The photograph of Syd and Jacki, my two best friends that summer, was taken with a plastic Brownie Starmite camera. I had been in the same bunk with these girls for five summers. I was lucky to have had a camera, and took pictures of my bunk mates during our days and nights together. This was the summer when I began to realize that while some of them were showing a big interest in boys, I was thinking more about girls. I was also very serious about my drawing and dreamed about living in NYC and becoming an ‘artist.’
In the photo ‘Syd and Jacki,’ I can see how aware I was of Syd’s gesture in her body language as she is lying down and looking at me, and how I also captured Jacki in the background obliviously looking into a mirror and doing her hair. This picture depicts a naïve eroticism and reveals what was both hidden and suggestive in our first bloom of teenage sexuality. I also remember how much I didn’t understand about myself and what I was feeling, other than I seemed different than the other girls in my interests and desires.
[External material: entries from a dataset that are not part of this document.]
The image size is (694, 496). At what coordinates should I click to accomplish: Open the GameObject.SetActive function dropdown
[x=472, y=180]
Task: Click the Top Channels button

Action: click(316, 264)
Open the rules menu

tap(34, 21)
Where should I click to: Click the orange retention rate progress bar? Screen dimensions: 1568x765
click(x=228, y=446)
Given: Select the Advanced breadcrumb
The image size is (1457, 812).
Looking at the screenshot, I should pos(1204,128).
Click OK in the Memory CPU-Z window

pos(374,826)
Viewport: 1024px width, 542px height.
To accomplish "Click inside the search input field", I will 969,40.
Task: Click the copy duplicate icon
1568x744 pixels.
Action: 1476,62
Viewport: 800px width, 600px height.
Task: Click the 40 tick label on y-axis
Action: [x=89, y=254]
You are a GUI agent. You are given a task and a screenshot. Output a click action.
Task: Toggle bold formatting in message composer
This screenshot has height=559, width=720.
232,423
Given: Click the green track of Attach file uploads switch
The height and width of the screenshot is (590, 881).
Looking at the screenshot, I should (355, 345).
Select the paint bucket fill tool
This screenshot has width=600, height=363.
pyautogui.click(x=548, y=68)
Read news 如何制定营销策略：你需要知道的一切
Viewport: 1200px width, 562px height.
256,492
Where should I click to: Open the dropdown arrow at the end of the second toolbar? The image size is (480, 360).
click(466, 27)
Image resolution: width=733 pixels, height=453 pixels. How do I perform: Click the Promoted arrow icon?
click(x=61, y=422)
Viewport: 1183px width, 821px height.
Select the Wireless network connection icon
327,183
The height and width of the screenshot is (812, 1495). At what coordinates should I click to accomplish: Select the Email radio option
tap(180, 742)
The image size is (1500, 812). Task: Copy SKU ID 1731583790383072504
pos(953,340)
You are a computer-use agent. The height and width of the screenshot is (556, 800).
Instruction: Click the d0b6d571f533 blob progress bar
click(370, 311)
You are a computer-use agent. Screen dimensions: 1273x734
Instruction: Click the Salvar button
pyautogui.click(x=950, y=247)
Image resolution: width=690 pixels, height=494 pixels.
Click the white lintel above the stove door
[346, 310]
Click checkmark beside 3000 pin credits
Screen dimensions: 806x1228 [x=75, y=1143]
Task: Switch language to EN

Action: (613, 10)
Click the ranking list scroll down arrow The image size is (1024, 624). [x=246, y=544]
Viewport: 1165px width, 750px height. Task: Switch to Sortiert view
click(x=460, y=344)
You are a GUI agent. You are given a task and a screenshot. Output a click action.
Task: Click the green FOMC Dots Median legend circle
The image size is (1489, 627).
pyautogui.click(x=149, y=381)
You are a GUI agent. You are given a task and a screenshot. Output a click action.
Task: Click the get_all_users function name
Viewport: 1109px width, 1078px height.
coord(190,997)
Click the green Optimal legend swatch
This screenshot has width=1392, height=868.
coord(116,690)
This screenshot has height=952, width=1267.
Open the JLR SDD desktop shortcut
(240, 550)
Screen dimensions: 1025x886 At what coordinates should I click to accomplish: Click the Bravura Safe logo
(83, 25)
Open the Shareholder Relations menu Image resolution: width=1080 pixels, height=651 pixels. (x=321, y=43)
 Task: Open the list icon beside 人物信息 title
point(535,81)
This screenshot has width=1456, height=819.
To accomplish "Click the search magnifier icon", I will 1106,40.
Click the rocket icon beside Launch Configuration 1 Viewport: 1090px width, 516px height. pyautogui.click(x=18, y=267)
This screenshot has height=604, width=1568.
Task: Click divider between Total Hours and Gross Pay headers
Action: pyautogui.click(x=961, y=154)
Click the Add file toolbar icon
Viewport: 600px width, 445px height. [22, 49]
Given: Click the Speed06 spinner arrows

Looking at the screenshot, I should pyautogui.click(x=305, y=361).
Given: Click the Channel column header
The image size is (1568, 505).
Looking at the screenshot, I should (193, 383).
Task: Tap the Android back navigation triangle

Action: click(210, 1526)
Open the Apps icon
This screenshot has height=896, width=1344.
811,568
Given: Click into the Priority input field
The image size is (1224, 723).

This picture reminds me how scary it was to not have the support of family and friends, or the vocabulary to be able to speak the words that became one of the defining elements of my life, my fine-art photography and my future career as a socially concerned photo-journalist.
On the night ‘EARLY WORKS’ opened, I decided to try to locate the girls in this cherished photograph. Thanks to FB, I found Syd within 30 minutes and we were soon excitedly chatting and recollecting our adventures as old friends do. In the next week, Sydell located Jacki and the rest of our 1961 summer bunkmates. We are planning a reunion in NYC.
So, find some of your own old photographic images and perhaps rediscover what they mean to you now!
My photography has been driven by a life-long desire to make a difference through projects that address vital social justice issues and have a positive and transformative effect on the world.
For over thirty-five years, my career has embraced the fields of fine art, photojournalism, portraiture and historic architectural preservation. With an instinct to find the story at the heart of every project, I look to the deeply etched memories in the stones and structures with the same passion that I look to the defining gesture and moment of truth in my portraits and documentary essays.
Compassion, respect and a generosity of spirit are essential components to creating tools of visual advocacy.